Review: 'Excess Flesh' [Fantasia Festival 2015]

Traditional cinematic fare, much of the time, feels a little sterile. Sure, there are the occasional outliers, the films that eschew whichever convention and are the stronger for it, but there’s also a reason why so many risk-averse films end up at the multiplex and pull in bushels of money: when it is done well, the formula works.

So, you might say that good movies do boring things well and great movies do interesting things well. It stands to reason, then, that the reverse is also true. Bad movies do boring things poorly, and horrible movies do interesting things poorly. Guess which category Excess Flesh, a horror film about eating disorders, falls into.

First, credit where it is due. There are moments in this film that are just revolting, and it’s not like the filmmakers broke the bank to pull them off. Success? And some credit, too, to the creative team for trying to do something new. No risk, no reward. No reward in this case either, mind you, but the adage stands.

The briefest of synopses before moving on: Jill (Bethany Orr) is jealous of her roommate Jennifer (Mary Loveless), because Jennifer can seemingly eat and drink whatever she wants and yet stay trim and bag herself a man at will. When Jennifer’s attentions turn to Rob (Wes McGee), Jill starts to lose it, and sets out to have her revenge on her friend.

Let’s be brief: this film is easy to hate. The acting is poor, the dialogue is poor, the plot is dull, and it’s just gross. To be fair, that last bit is largely the idea. The point of having multiple people binge-eating disgusting food and then acting like horrible monster is to be gross. But there are limits. There’s a point at which the grossness is just off-putting, and in this film, we arrive there almost immediately.

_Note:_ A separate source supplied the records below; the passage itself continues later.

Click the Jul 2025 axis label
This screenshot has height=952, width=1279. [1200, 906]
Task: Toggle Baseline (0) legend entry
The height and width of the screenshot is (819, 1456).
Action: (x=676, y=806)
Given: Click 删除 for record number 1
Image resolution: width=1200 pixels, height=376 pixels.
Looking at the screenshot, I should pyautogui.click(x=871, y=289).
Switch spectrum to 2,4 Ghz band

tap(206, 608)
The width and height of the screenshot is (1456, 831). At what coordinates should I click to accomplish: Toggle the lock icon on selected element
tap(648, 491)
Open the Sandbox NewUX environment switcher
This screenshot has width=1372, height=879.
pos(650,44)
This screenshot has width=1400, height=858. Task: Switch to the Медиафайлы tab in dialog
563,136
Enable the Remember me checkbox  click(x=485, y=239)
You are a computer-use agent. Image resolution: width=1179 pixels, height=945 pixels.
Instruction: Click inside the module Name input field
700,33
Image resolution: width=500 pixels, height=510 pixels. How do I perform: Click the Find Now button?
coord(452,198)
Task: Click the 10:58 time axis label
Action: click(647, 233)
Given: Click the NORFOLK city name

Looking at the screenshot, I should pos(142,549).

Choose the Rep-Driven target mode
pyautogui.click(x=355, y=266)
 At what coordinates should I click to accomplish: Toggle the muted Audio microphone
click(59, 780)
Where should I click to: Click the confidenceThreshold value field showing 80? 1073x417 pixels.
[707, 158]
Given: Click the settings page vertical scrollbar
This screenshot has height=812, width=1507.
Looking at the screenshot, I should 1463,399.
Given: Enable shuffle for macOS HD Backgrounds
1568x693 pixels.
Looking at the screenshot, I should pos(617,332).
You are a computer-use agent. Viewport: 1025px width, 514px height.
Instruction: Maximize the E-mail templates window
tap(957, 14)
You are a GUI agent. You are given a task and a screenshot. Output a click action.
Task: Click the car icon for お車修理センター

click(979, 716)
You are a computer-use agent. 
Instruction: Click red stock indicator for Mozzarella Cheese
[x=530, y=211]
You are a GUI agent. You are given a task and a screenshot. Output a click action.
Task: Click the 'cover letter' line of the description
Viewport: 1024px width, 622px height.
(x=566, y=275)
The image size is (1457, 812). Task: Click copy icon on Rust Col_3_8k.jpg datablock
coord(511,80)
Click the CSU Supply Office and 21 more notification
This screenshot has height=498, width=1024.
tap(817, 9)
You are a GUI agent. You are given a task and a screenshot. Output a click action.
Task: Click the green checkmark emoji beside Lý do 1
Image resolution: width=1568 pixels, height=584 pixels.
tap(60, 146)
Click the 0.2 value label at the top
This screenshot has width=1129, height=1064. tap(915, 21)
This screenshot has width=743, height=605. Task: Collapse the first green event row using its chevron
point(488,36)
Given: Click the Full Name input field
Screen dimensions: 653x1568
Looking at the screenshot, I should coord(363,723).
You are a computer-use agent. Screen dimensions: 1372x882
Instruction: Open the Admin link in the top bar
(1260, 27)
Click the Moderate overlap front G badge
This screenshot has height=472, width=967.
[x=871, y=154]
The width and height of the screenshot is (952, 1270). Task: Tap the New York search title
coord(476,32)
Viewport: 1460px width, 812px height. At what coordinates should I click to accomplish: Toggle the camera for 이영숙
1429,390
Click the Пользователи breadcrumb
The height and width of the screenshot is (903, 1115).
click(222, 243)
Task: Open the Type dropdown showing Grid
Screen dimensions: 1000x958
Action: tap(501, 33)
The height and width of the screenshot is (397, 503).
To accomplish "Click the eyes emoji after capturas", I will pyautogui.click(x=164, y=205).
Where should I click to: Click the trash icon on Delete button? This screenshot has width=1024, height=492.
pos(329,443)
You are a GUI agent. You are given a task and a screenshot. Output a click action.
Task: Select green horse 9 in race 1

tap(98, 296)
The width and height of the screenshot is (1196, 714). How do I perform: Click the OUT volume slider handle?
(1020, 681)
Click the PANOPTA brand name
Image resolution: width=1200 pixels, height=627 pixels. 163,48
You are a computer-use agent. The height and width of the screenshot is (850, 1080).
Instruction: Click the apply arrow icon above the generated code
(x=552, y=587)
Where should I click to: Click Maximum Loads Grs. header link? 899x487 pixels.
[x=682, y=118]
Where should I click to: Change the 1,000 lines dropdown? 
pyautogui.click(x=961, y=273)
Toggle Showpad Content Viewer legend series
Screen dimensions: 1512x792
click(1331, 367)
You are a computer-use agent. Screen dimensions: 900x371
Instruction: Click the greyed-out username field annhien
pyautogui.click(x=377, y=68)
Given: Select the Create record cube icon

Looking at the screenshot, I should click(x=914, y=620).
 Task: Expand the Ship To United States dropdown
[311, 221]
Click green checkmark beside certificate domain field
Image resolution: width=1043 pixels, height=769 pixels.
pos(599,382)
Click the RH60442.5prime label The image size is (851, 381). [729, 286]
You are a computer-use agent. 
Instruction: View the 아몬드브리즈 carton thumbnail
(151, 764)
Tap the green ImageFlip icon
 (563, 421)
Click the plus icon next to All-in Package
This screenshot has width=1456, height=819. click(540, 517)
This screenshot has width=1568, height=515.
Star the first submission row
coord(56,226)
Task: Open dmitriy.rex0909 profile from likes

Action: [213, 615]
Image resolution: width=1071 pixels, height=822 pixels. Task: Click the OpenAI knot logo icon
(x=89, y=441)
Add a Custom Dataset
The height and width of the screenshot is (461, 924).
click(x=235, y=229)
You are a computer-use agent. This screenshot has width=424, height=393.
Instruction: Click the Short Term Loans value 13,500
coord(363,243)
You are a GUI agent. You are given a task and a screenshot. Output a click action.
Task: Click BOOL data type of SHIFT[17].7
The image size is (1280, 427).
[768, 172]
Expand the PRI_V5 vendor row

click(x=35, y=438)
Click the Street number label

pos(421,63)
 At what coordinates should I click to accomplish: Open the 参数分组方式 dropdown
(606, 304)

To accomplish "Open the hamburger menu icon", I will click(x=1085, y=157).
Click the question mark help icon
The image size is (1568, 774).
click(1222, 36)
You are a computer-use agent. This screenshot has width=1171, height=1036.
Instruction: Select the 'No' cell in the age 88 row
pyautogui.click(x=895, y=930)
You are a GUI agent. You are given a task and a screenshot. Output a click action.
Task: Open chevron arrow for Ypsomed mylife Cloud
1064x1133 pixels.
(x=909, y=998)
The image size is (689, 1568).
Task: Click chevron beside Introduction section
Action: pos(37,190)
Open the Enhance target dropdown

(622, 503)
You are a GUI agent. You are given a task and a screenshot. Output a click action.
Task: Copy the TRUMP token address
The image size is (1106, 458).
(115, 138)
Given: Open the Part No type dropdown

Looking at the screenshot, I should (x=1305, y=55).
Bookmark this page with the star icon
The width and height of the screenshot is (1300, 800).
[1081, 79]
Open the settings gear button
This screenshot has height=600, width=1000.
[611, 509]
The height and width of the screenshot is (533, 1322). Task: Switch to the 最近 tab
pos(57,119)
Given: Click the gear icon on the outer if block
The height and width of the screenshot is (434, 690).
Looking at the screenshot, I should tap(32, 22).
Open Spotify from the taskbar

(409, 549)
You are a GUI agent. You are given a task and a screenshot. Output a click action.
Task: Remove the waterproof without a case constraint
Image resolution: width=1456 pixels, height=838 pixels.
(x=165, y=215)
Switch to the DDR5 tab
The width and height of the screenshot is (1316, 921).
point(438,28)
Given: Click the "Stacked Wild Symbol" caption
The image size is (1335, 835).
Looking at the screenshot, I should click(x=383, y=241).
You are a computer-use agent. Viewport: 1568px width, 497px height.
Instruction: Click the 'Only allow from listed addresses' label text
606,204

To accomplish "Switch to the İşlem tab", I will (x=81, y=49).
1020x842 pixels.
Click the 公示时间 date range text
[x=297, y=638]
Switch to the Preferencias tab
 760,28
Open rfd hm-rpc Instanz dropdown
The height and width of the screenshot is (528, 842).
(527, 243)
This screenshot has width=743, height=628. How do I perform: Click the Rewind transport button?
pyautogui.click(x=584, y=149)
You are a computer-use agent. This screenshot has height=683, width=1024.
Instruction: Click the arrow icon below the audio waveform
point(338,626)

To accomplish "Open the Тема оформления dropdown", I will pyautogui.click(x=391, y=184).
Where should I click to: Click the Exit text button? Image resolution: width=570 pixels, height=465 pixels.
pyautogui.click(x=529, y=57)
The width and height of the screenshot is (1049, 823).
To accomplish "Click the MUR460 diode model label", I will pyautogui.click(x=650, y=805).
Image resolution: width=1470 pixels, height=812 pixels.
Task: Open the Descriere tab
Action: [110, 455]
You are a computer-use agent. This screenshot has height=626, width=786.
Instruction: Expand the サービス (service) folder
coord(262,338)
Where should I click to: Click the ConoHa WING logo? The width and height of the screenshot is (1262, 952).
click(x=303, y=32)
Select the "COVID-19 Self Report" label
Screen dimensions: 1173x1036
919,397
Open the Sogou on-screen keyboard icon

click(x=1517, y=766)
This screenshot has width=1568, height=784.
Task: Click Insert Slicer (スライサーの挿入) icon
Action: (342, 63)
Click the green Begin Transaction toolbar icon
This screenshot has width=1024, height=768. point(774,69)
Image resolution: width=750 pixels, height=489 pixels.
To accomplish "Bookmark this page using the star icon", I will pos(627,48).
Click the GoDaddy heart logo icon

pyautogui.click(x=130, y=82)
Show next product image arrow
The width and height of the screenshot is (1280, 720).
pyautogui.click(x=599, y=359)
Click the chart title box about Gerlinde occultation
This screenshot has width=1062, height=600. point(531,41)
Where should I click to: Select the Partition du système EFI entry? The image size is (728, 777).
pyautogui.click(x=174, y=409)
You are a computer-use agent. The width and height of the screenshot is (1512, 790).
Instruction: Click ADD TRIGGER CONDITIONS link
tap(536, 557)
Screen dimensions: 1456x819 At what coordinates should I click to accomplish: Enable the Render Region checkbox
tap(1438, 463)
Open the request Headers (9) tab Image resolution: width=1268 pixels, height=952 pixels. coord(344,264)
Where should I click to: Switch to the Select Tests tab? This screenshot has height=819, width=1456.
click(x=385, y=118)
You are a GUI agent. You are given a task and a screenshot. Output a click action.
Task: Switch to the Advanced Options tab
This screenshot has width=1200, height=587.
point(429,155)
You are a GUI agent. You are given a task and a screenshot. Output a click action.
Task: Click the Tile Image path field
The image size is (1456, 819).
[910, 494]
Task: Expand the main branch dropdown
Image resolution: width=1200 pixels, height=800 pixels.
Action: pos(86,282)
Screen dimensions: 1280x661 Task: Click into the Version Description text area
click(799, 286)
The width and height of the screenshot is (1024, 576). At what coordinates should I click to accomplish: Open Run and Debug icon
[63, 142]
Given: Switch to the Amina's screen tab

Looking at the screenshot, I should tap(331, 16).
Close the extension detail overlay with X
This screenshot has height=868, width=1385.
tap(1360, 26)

It’s not just the food. The characters are just as repugnant as the mountains of food they shove down their faces, and there is no refuge. We are trapped in this forsaken hole with these awful people and nothing to sustain us but images of gummy worms and half-eaten bags of chips. It’s unpleasant, and the kind of thing to incite a sudden interest in the ticking of a nearby clock.

Future filmmakers, take heed: Make whatever point you want, but if you do it in a way that people don’t want to watch, you’re not exactly making the most of your chosen medium.

Tonally, there is zero consistency to this film. Emotionally, characters are all over the place. Their motivations are never quite clear, and it’s a reliable bet that whatever is going on, it doesn’t really make sense. This is one of those “because the script said so” movies, and there’s very little effort put in to make us believe.

There’s a “twist,” but it’s as lazy as the rest of the film, and if you’re not able to spot it coming within the first few minutes, it’s probably because you fell asleep. It’s cheap, and that’s aggravating, because twists for their own sake are worthless. You need to be surprised, or at the very least care that the characters are surprised. But how can we care when it doesn’t feel like anyone making the film did?

This is a young team of creative people, and it’s very possible that they have something good in them. But this is not that thing. This feels lazy and uninspired, and the chances it dares to take are ruined by the fact that the execution is so poor. Whatever your feelings on indie horror, this is one to avoid.